Giant laid to its rest
With the rump of Marconi set to be rebranded as telent, Laurie Laird looks at what the future might hold in store for a once-great telecoms company brought to its knees in recent years
From the mighty GEC, to Marconi, to Ericsson, to telent. It’s an ignominious end for a once-glorious company. After months of negotiations, Marconi revealed yesterday its intention to sell the lion’s portion of its business to Ericsson. The Swedish wireless networking giant will pay £1.2bn for 75 per cent of Marconi’s operations, including the bulk of its equipment and a large chunk of its service operations.
The rump of Marconi — its British telecoms services unit and British and German value added services units — will be rebranded as telent, and will retain Marconi’s listing on the London Stock Exchange.
“It’s bad for Britain in a historic sense, but it’s good for Europe,” said Julian Hewett, of technology consultancy Ovum. “It’s helping Ericsson to retain its position as one of the global leaders in telecom equipment.”
Ericsson is certainly paying a full price for the privilege, between 1.2 and 1.3 times sales, say analysts, for a collection of businesses that was loss-making last year.
The Swedish giant is attempting to capitalise on the move toward integration of wireless and fixed-line services. Operators are seeking more ways in which to deliver broadband internet services into homes and to consumers on the move. “The two sides of the industry have been proceeding on parallel tracks, but are coming together as demand for broadband access grows,” said Hewett.
Ericsson dominates the wireless transmission arena, while Marconi brings strength in the transport of voice and data over longer distances to the enlarged company. “The acquisition of the Marconi business has a compelling strategic logic and is a robust financial case,” said Carl-Henric Svanberg, chief executive of Ericsson. “As fixed and mobile services converge, our customers will substantially benefit from the powerful combination.”
Ericsson believes the acquisition will be earnings neutral next year. Marconi’s assets will begin to enhance earnings by 2007. The announcement surprised no one.
Marconi essentially put itself up for sale in April, after failing to win a portion of BT’s £10bn network upgrade contract. BT, the country’s biggest fixed-line operator, had been Marconi’s biggest customer. Marconi shares halved in value following the disappointing news; the former GEC had only just regained its footing after a disastrous spending spree on over-priced dot.com era assets nearly led it to bankruptcy.
Saddled with debt, Marconi handed control of the company to banks and bondholders in August of 2002. Shareholders were left with just 0.5 per cent of the business.

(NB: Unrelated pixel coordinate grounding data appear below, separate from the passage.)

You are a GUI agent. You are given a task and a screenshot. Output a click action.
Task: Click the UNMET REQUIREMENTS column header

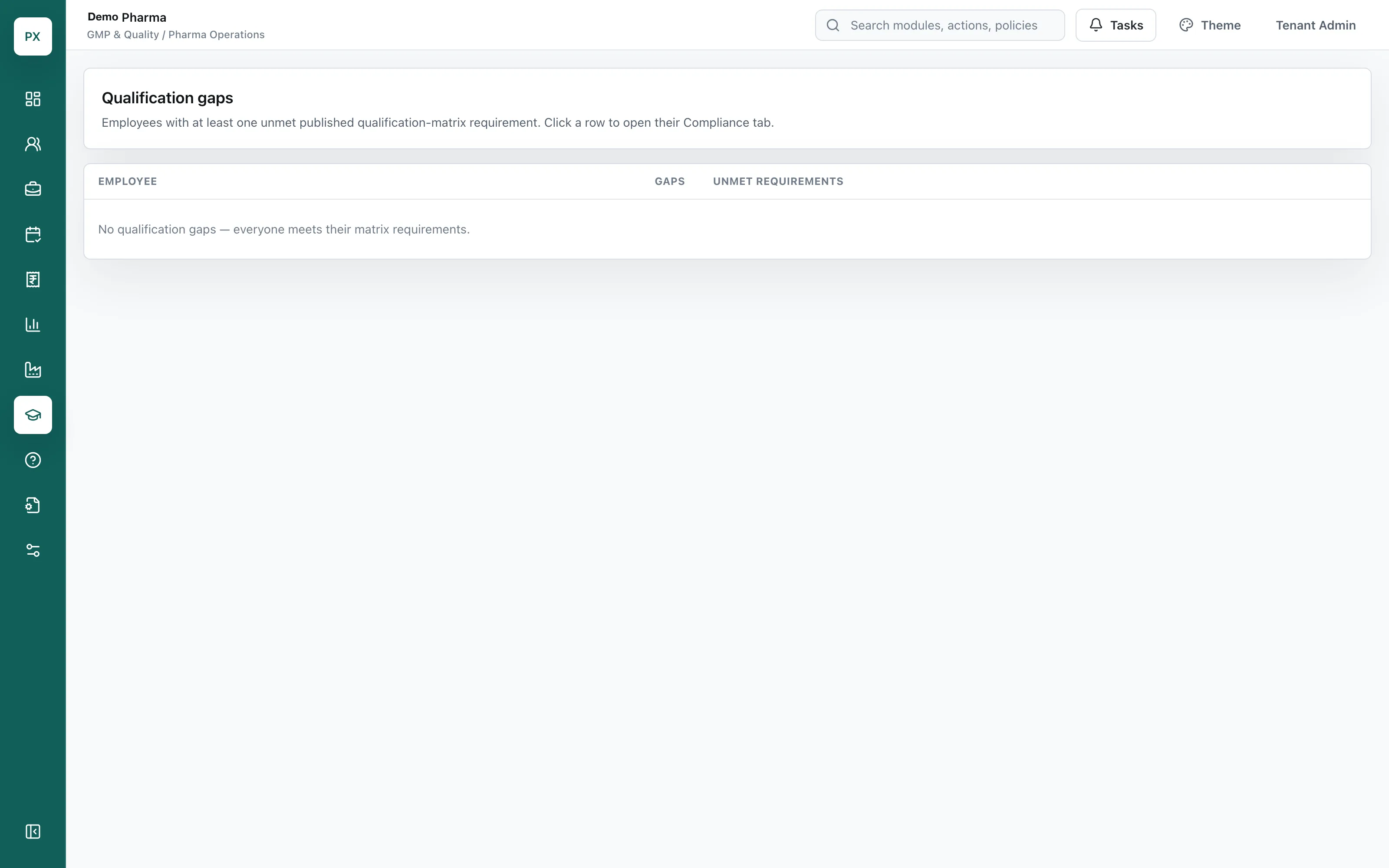tap(778, 181)
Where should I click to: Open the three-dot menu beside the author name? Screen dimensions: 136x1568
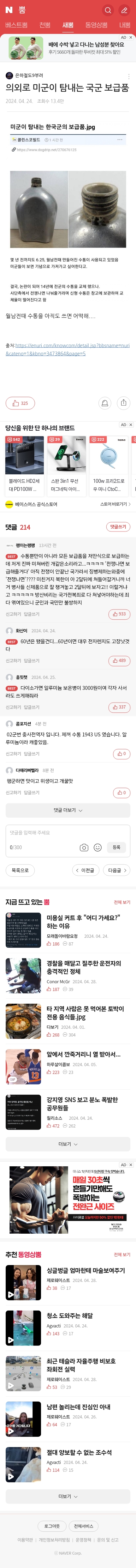[128, 76]
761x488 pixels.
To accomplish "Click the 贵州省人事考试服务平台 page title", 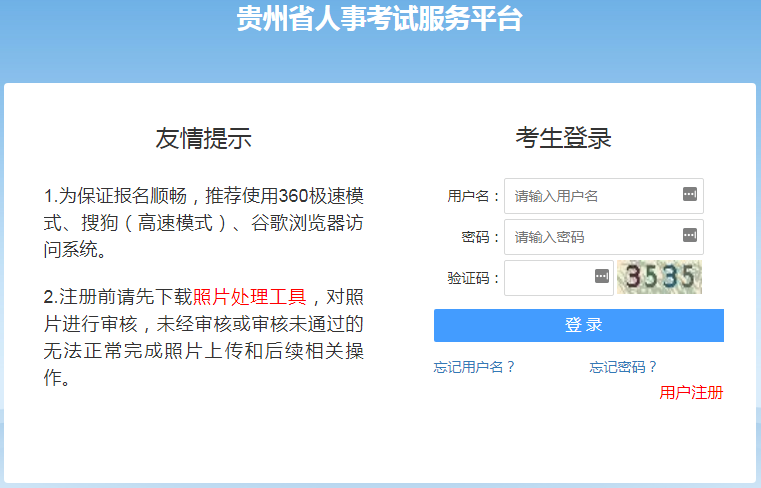I will click(379, 19).
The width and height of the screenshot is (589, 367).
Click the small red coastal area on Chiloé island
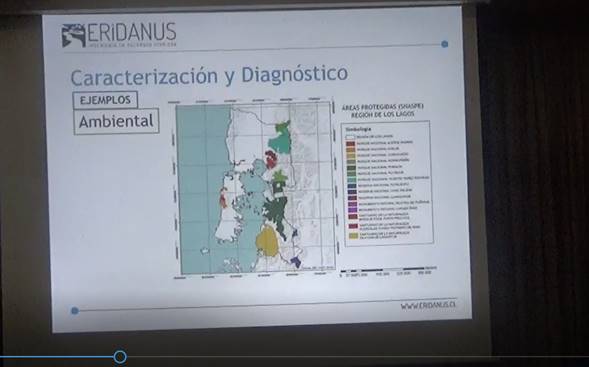click(223, 199)
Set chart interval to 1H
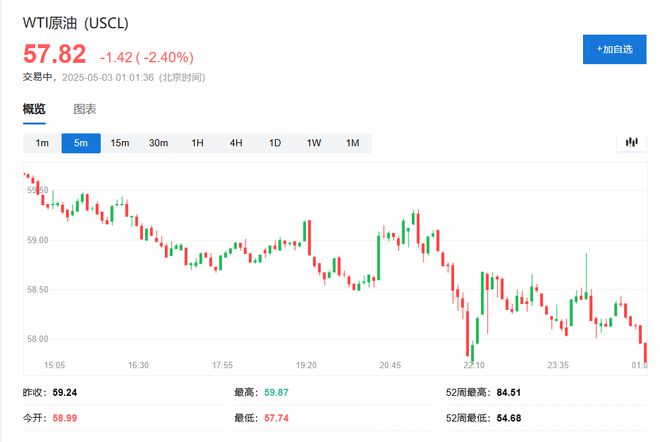This screenshot has width=660, height=442. pos(197,143)
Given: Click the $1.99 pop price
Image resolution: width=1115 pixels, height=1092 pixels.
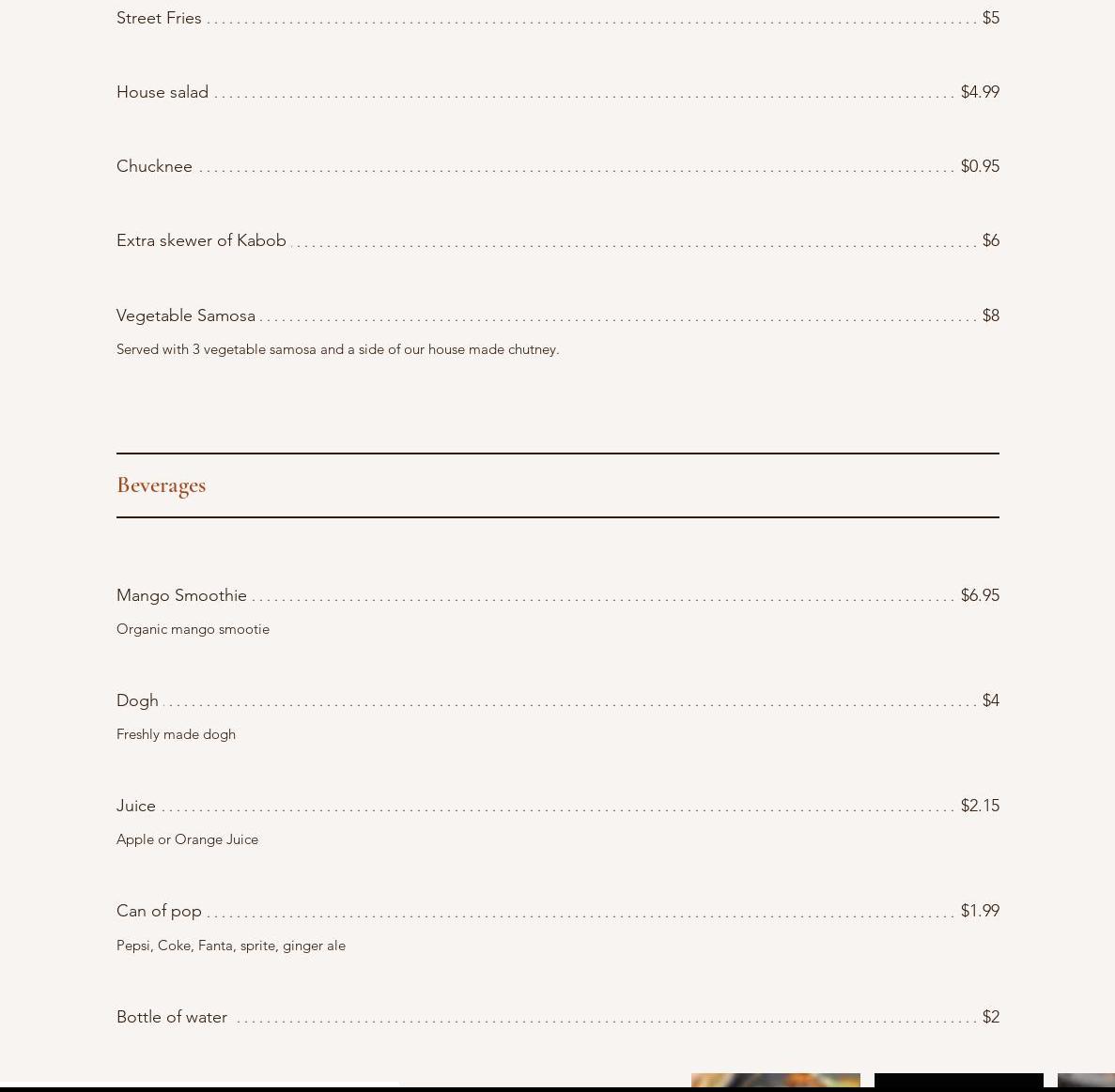Looking at the screenshot, I should coord(980,912).
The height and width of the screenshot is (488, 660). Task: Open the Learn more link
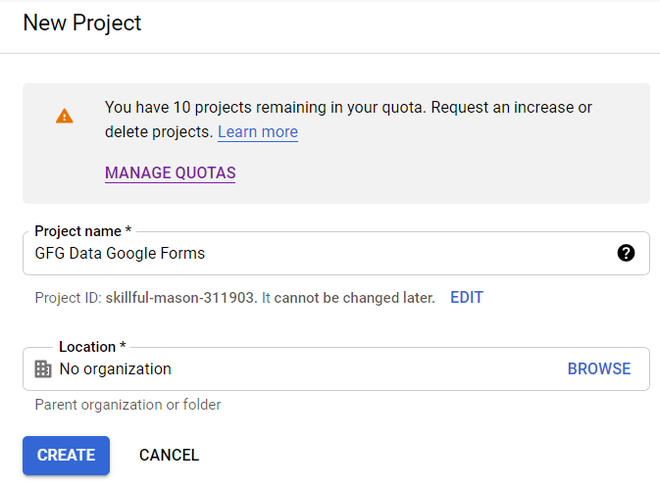pos(257,132)
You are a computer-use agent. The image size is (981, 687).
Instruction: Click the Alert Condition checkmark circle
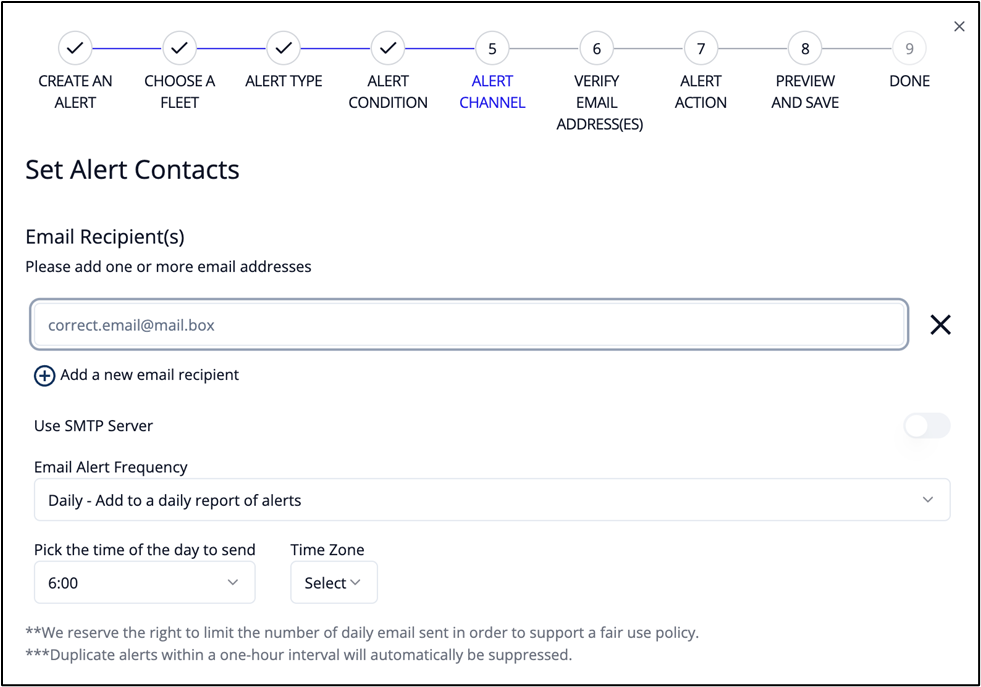pos(388,47)
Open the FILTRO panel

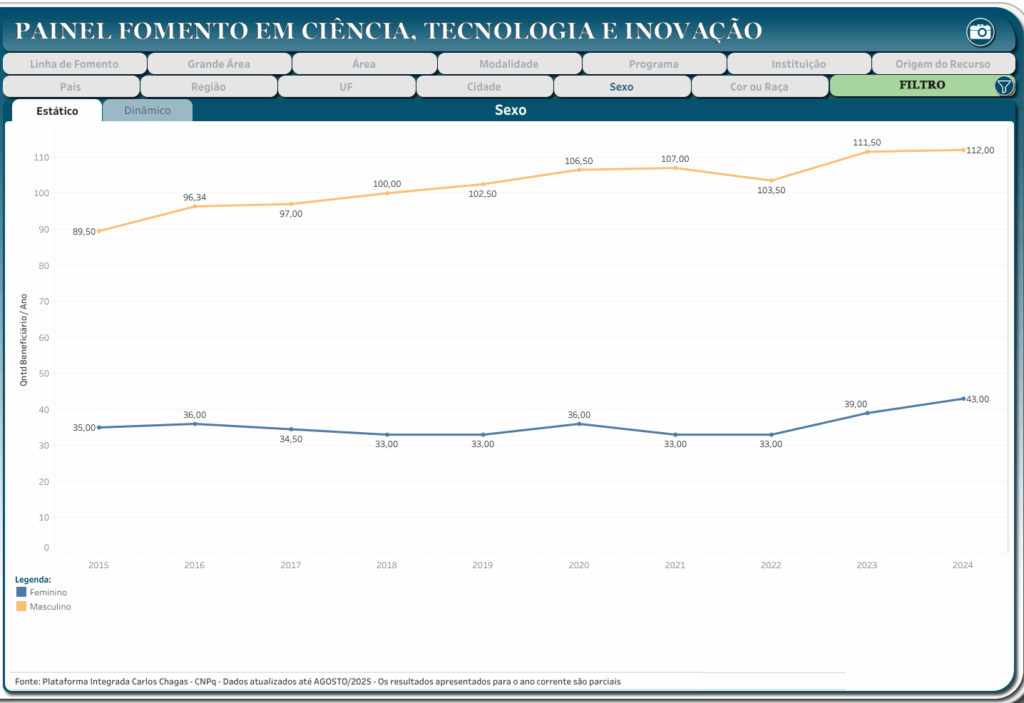[x=920, y=86]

Mike Parton, the man brought into restructure Marconi following its near-death experience, will remain as chief executive of telent, while finance director Pavi Binning also retains his role in the new company, along with three other directors. Shareholders will receive payment of 275p per ordinary share, broadly equivalent to the share price on August 5, the day before Marconi revealed that it had entered talks to sell the company. That cash return, totalling approximately £577m, is scheduled for the first quarter of next year.
Analysts were busy attempting to value telent yesterday, and estimates varied wildly, from 54p a share to 125p. The highest estimate implies a market value of £250m.
The rump of the Marconi business actually earned a greater return than the bits for which Ericsson is paying over a billion. Telent posted profits of £37m last year, on revenues of £336m. “Its margins were 11 per cent, a reasonable return in this industry,” said Ovum’s Hewett. “It’s unglamorous but it will tick over for as far ahead as you can see.”
Telent will also benefit from its enhanced standing with Ericsson following the deal; Ericsson has agreed to regard it as a “preferred partner” in all its British business.
Three quarters of Marconi employees will transfer to Ericsson after the deal completes, with nearly 2,100 remaining with telent. However both groups hinted that jobs could go. “It is possible that a number of overhead savings will need to be made in the legacy equipment business and in telent’s central functions,” said a statement outlining the deal. Morgan Stanley, Lazard & Co., and JPMorgan Cazenove are acting for Marconi, while Enskilda Securities has advised Ericsson.